Home recording studio questions


I have a co-worker who is aiming to build himself a recording studio in his house. Ive helped aim him in some directions for amplification and monitors, he is on somewhat of a budget, but he seems to have come across some stumbling blocks.

He is currently thinking of using a computer for the main system. He is an aspiring rap artist and needs to be able to input analog signals such as vocals and live instruments and digital samples and loops, mix and coordinate it, then be able to record this to a CD.
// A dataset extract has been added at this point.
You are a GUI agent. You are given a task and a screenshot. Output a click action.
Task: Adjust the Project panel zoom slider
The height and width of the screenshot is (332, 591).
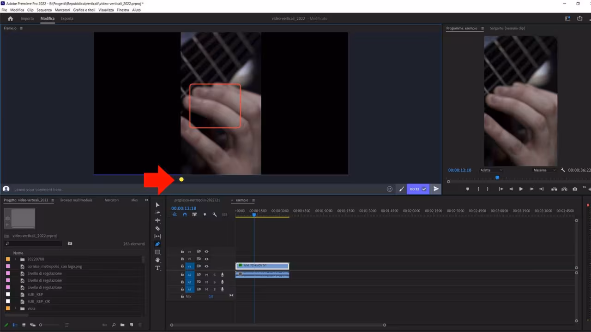[x=40, y=325]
Does anybody have any reccommendations for computer hardware that is not TOO costly (not thousands of dollars) that he could use for this? It looks like he already has his software picked out, but he needs a real good interface that will be flexable and give him the capabilities to do what he wants to do.
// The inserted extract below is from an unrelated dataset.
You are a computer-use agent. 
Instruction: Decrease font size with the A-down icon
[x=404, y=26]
Any reccommendations? Anybody here built a recording studio based around a computer? If so, what are you running?

He is getting some advise from some computer guys, but they seem somewhat hung up on MP3 and stuff. I know that he is looking to be able to make real quality recordings.
slappy
iMac.

" rap artist" and " real quality recordings. " seem to me to be mutually exclusive terms, however. (A case could be made for "rap artist" being an oxymoron too.) ;-) yeah, I don't care for rap at all, but the Mac is the best platform for this sort of thing.

-Ed
At a minimum your friend will need a microphone, a mic preamp and a computer interface supporting analog, digital and MIDI I/O. The computer/software can handle the recording/mixing/editing functions. The computer he uses should have at least two hard drives with one dedicated for recording tracks, a fast CPU and plenty of memory. The type of computer, Wintel or Mac, depends entirely upon the software he wants to work with.
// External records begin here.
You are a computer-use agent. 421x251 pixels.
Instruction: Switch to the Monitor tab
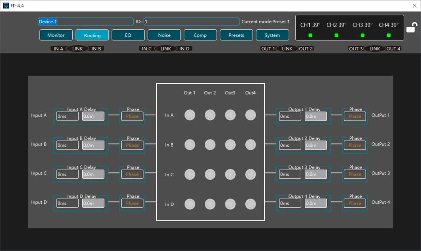coord(56,35)
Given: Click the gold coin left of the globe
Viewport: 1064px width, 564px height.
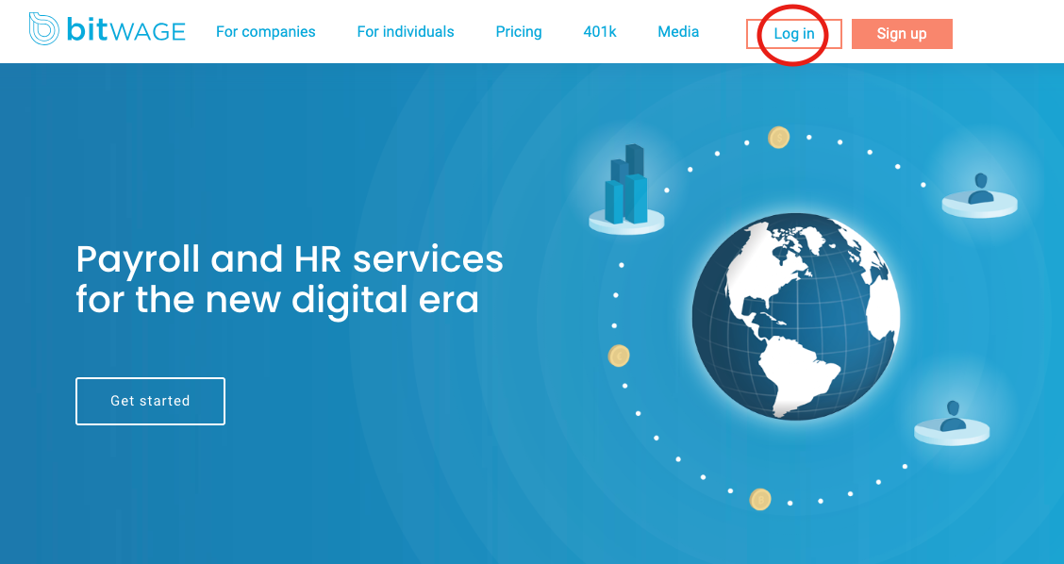Looking at the screenshot, I should point(619,356).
For hardware he might consider either a Tascam US122, a Digidesign MBox, a Tascam US428, or a MOTU 828MkII. I've listed them in ascending price order with the US122 at around $200 and the MOTU at $750. Mackie, Lexicon, M-Audio, Aardvark and RME also make similar products in this price range.
Monitor wise...definitely look at PMC. Most of the really serious studios use them and there is a definite advantage to having the same voice as what the big boys use.